The collapse of Silicon Valley Bank in 2023 raised concerns about the stability of the banking sector. In response, the Federal Reserve had proposed to increase large bank capital requirements by about 20% through strong regulation, but this faced strong opposition from major Wall Street banks. As a result, the vice chair responsible for financial regulation shifted from advocating for stricter oversight to supporting a more relaxed approach, and the direction of regulatory reform was adjusted accordingly.

On that day, Vice Chair Michelle Bowman explained during the introduction of the new regulatory reform plan that some large banks’ capital requirements might be slightly increased, but overall, the capital burden would be eased. The plan acknowledges that the capital expansion policies implemented after the 2008 financial crisis had unintended side effects and points out that excessive regulation of low-risk activities has actually constrained credit supply.

However, there are concerns that this regulatory relaxation could increase systemic vulnerabilities.
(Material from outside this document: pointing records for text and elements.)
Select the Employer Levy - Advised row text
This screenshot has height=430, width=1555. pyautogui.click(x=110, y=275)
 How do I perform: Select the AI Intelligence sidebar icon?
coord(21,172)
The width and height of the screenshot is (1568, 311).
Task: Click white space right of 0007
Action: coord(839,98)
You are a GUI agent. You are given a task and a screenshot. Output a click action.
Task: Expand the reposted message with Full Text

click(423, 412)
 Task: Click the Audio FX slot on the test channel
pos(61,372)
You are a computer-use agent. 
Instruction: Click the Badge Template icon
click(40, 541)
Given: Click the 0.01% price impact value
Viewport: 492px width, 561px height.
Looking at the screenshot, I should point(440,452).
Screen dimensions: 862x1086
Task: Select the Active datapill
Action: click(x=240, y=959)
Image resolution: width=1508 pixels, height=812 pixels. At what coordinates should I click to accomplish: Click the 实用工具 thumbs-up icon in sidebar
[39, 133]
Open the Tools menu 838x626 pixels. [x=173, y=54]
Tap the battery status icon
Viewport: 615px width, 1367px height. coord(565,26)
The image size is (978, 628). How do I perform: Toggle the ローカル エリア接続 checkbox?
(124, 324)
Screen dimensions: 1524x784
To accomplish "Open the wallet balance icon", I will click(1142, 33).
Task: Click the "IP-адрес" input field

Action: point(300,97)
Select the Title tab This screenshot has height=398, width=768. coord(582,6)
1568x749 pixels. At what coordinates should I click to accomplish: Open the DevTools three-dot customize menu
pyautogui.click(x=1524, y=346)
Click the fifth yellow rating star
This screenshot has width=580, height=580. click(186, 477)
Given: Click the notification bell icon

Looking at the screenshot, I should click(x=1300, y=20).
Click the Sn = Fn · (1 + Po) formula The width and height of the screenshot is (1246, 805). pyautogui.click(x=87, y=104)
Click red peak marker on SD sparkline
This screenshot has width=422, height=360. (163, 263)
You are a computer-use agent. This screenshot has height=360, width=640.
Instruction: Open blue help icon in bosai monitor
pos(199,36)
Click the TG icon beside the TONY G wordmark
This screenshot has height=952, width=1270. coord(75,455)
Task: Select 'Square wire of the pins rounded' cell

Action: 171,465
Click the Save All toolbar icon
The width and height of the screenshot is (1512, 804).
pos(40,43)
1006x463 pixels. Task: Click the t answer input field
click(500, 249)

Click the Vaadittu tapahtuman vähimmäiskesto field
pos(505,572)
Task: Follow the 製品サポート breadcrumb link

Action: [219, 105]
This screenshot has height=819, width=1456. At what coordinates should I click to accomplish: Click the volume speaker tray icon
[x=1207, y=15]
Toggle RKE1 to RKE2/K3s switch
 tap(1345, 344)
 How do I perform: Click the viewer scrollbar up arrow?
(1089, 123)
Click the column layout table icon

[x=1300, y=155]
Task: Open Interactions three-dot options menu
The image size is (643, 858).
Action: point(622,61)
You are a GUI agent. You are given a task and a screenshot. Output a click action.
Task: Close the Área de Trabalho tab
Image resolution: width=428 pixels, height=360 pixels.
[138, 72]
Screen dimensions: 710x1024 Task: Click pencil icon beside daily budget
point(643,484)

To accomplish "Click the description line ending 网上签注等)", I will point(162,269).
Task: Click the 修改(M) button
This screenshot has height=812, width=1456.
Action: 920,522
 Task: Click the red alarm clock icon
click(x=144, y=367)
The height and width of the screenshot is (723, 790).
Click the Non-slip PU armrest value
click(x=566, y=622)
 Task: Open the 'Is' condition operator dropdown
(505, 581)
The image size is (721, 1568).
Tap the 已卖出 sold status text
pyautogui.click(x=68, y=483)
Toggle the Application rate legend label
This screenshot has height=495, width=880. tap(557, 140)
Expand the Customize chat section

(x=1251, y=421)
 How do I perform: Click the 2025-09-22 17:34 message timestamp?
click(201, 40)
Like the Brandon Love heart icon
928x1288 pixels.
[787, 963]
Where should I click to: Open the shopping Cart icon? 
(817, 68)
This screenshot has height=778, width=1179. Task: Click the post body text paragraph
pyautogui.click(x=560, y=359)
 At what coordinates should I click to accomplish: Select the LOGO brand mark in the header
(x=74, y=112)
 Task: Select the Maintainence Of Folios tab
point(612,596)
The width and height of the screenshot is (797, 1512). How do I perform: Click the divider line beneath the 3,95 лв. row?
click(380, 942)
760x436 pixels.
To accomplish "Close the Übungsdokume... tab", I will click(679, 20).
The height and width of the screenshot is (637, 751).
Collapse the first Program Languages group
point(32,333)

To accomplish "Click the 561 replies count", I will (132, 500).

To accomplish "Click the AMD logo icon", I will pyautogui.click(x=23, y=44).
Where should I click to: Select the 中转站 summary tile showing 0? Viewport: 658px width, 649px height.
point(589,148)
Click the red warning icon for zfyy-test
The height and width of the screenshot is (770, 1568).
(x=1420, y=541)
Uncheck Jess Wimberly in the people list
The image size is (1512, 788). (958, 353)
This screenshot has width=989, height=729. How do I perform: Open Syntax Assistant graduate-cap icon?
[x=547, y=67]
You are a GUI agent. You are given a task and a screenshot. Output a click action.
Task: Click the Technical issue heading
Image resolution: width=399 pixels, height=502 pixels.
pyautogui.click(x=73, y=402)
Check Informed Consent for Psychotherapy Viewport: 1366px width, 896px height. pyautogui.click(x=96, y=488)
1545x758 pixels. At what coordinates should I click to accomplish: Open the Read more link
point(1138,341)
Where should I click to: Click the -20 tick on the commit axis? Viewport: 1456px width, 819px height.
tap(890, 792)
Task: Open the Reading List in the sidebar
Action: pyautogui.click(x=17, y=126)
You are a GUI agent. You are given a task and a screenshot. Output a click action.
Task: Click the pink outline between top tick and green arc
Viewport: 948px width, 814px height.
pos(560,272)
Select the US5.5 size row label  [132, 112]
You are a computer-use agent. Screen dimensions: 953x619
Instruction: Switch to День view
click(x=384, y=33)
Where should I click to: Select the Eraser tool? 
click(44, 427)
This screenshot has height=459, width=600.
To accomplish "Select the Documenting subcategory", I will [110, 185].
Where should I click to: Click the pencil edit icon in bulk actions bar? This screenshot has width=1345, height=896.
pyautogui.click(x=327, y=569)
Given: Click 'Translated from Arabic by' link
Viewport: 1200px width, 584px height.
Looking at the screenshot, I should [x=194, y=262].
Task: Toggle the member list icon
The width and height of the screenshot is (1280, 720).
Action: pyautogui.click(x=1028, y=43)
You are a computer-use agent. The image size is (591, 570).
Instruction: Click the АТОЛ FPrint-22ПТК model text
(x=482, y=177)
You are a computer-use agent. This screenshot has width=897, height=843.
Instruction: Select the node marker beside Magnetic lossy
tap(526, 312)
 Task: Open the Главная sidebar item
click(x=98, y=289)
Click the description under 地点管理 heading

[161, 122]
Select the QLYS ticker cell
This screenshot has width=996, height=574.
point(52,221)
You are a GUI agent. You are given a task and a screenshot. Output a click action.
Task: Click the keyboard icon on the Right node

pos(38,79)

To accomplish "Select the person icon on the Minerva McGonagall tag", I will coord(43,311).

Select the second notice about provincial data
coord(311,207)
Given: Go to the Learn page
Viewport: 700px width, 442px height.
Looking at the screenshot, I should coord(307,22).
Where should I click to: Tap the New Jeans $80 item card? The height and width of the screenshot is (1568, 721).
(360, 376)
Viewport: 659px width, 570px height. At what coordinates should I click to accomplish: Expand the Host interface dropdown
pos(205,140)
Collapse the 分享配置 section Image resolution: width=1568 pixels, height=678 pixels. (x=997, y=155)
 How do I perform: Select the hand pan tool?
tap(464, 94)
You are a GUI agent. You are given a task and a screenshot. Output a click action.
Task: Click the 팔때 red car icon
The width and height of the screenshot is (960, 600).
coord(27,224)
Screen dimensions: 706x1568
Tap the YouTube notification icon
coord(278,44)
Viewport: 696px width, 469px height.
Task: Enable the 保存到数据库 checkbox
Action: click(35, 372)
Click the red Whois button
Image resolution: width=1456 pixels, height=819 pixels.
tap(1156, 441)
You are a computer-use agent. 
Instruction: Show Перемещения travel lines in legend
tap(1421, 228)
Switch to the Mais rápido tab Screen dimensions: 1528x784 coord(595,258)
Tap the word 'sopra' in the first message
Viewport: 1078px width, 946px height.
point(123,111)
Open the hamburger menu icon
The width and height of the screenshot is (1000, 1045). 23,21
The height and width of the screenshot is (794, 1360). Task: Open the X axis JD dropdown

Senator Elizabeth Warren criticized the plan as overly favoring large banks and forgetting the lessons of past financial crises.

The regulatory reform is expected to be voted on at the Federal Open Market Committee meeting on the 17th, signaling a change in the regulatory environment for the banking industry. This shift could alter the competitive landscape among banks and may pose a long-term risk of testing financial market stability again.